PROBLEM TO SOLVE: Find the word "width" in the data, then copy each line where it is found.

LISTED RECORDS:
******************************
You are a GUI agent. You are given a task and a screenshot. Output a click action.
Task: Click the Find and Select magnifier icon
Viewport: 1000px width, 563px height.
******************************
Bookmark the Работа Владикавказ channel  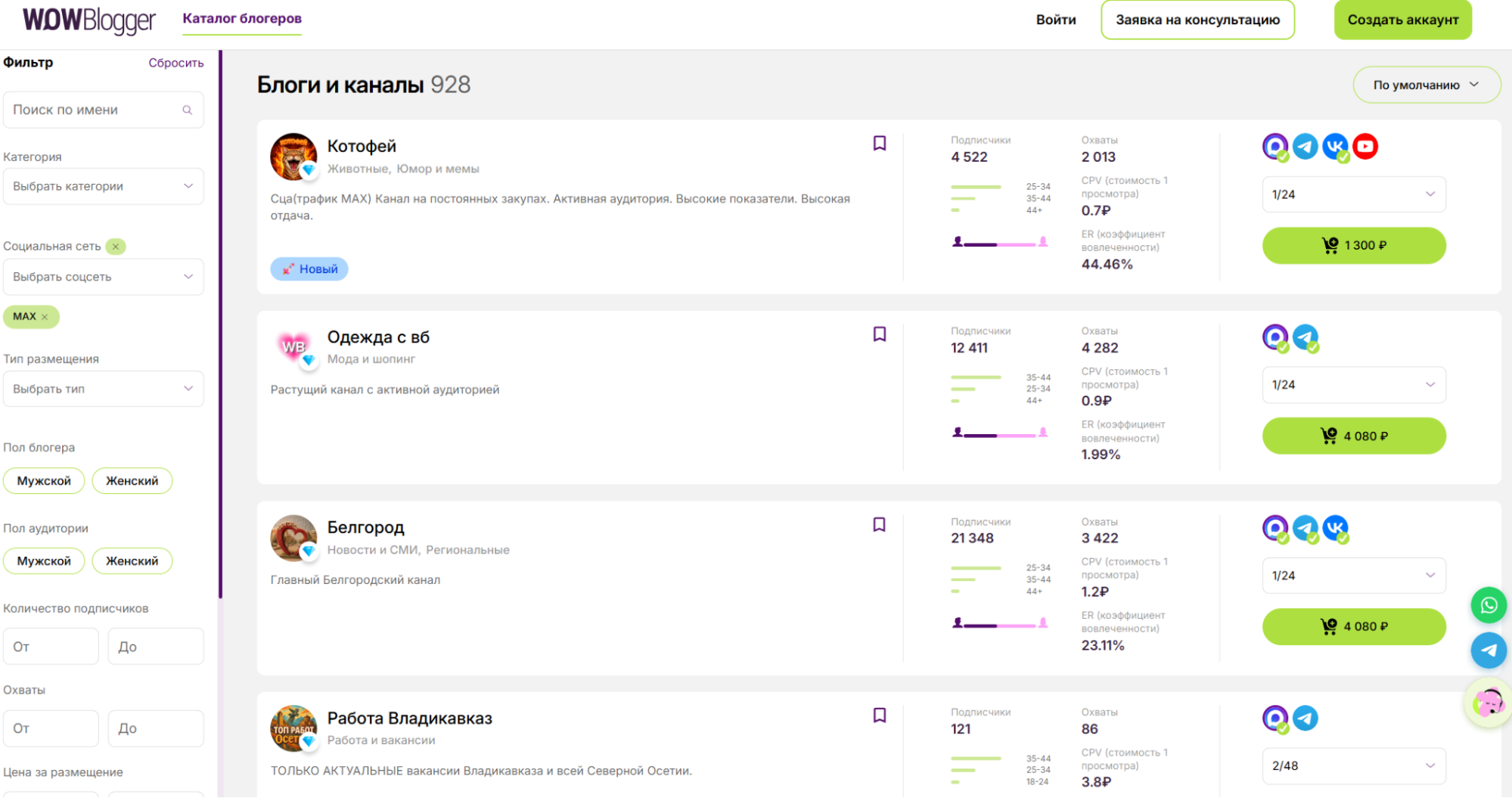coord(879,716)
******************************
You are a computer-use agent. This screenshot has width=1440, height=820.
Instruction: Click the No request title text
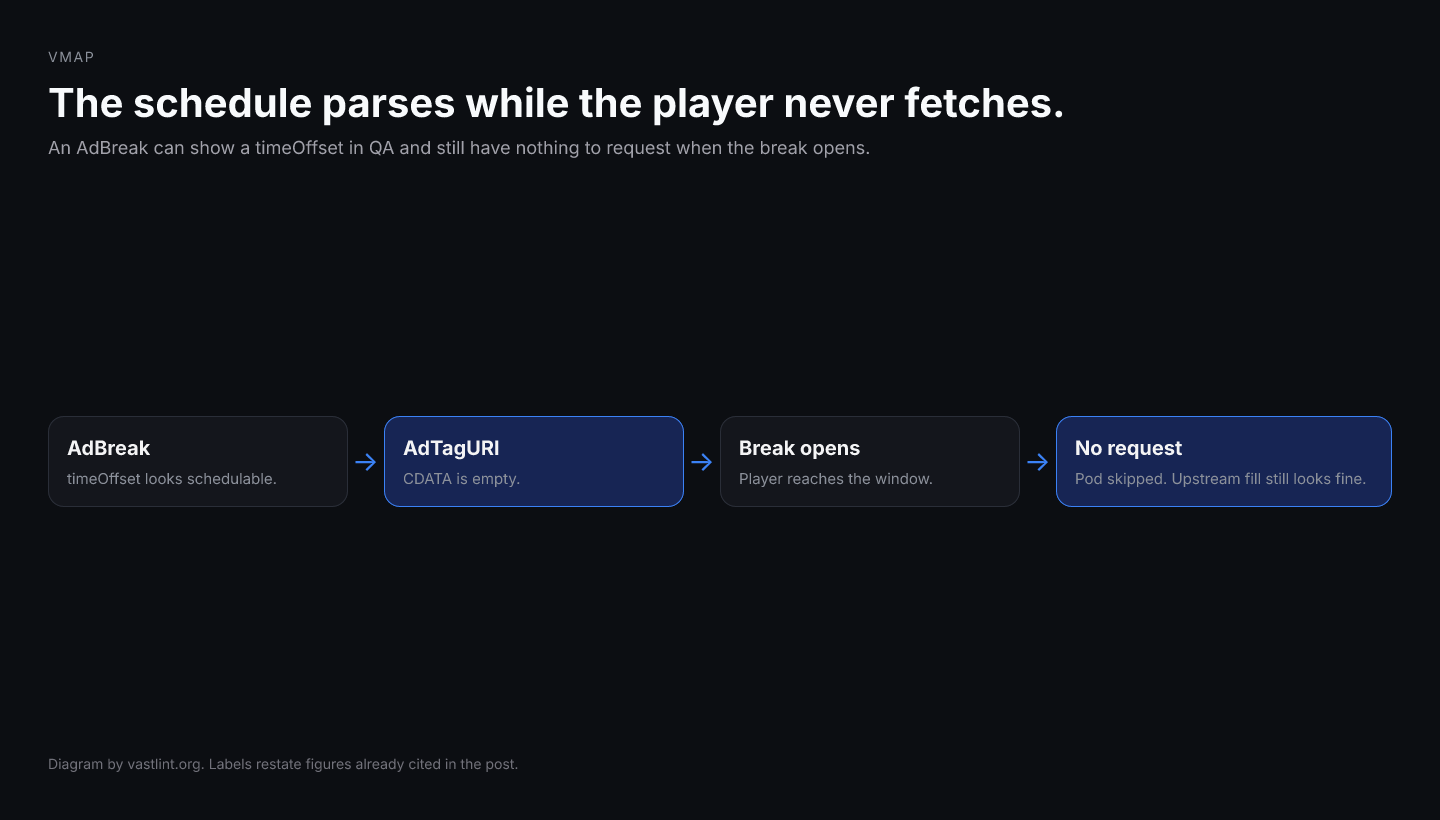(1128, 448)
******************************
RESULT:
Viewport: 1000px width, 563px height.
You are a computer-use agent. This screenshot has width=1440, height=820.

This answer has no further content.